▶ EXERCISE INSTRUCTIONS
Continue the excerpt on environmental matters below, picking up after its last sentence.

Environmental Matters

 

General

 

We are subject to various federal, state and local environmental laws and regulations. These laws and regulations primarily relate to discharges into the air and air quality, discharges of effluents into water and the use of water, and the handling and disposal of hazardous substances and wastes. These laws and regulations require a lengthy and complex process for obtaining licenses, permits and approvals from governmental agencies for our new, existing or modified facilities. If we fail to comply with such laws and regulations, we could be fined or otherwise sanctioned by regulators. In addition, under certain laws, we could be responsible for costs relating to contamination at our current and former facilities or at third-party waste disposal sites. We have incurred and will continue to incur capital and other expenditures to comply with environmental laws and regulations.

▶ COLLECTED MATERIAL
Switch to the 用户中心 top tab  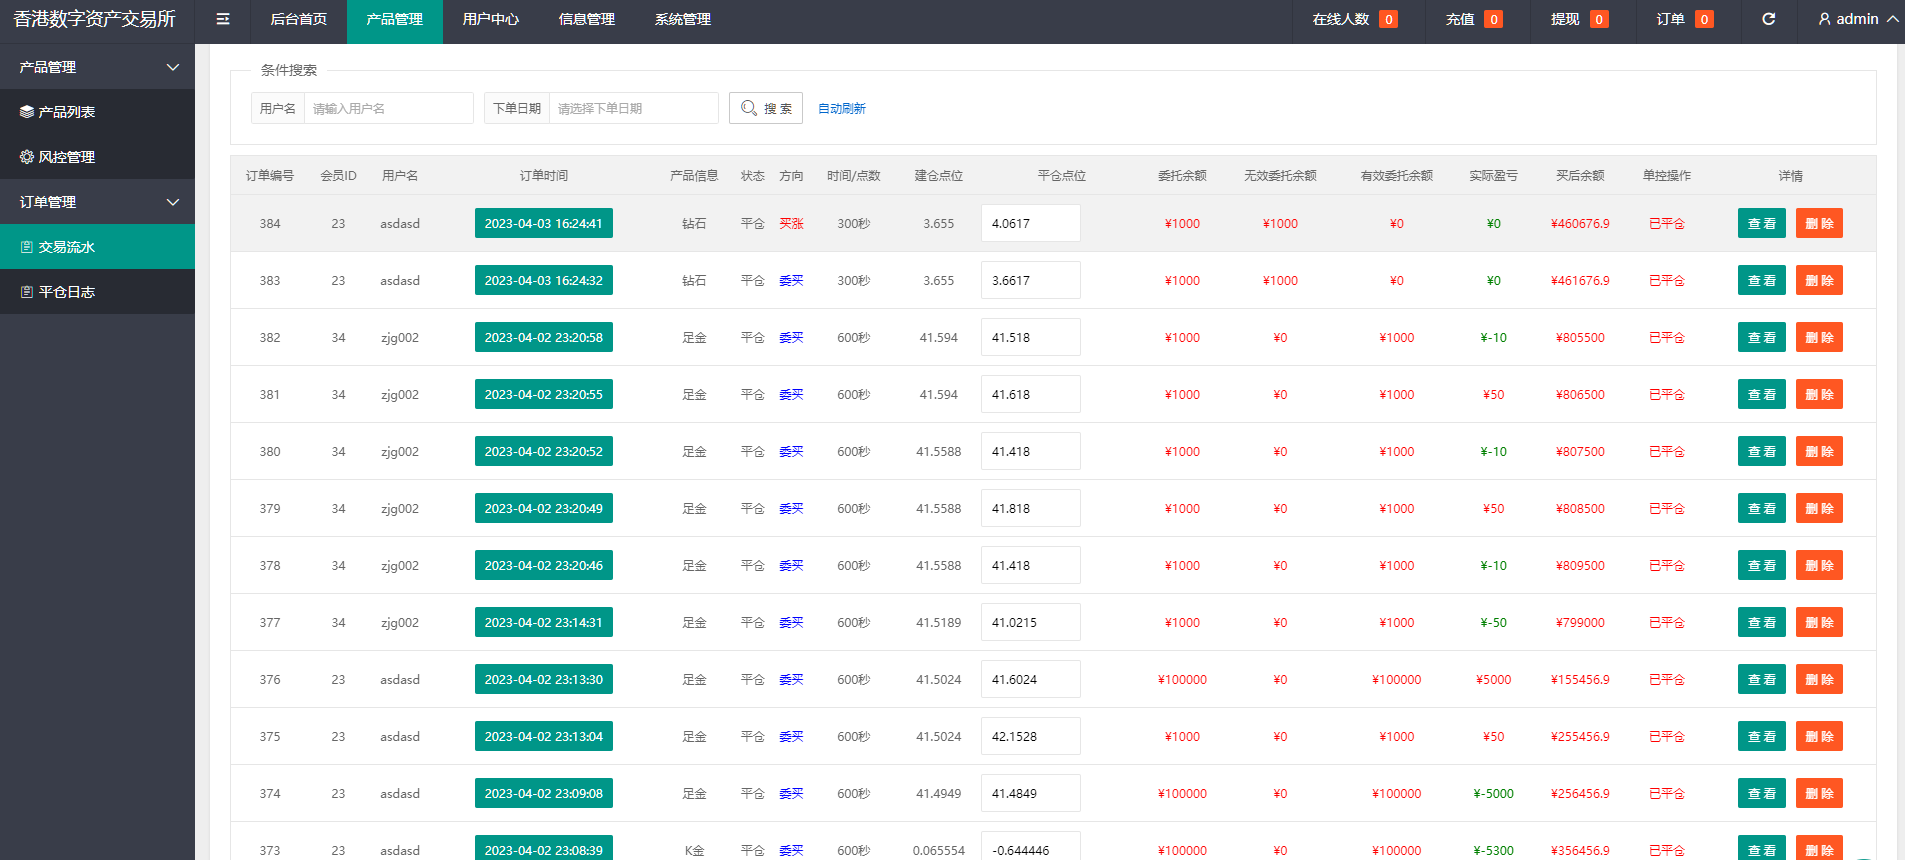point(490,19)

▶ TASK RESPONSE
Environmental laws and regulations affecting power plants are overlapping, complex, subject to changes in interpretation and implementation and have tended to become more stringent over time. Although we believe that we can recover in rates the costs relating to compliance with such laws and regulations, there can be no assurance that we will be able to recover all or any such increased costs from our customers or that our business, consolidated financial condition or results of operations will not be materially and adversely affected as a result of costs to comply with such existing and future laws and regulations.

 

Air Emissions

 

The Clean Air Act, state laws and implementing regulations impose, among other things, limitations on major pollutants, including sulfur dioxide (SO2), particulate matter and nitrogen oxides (NOx).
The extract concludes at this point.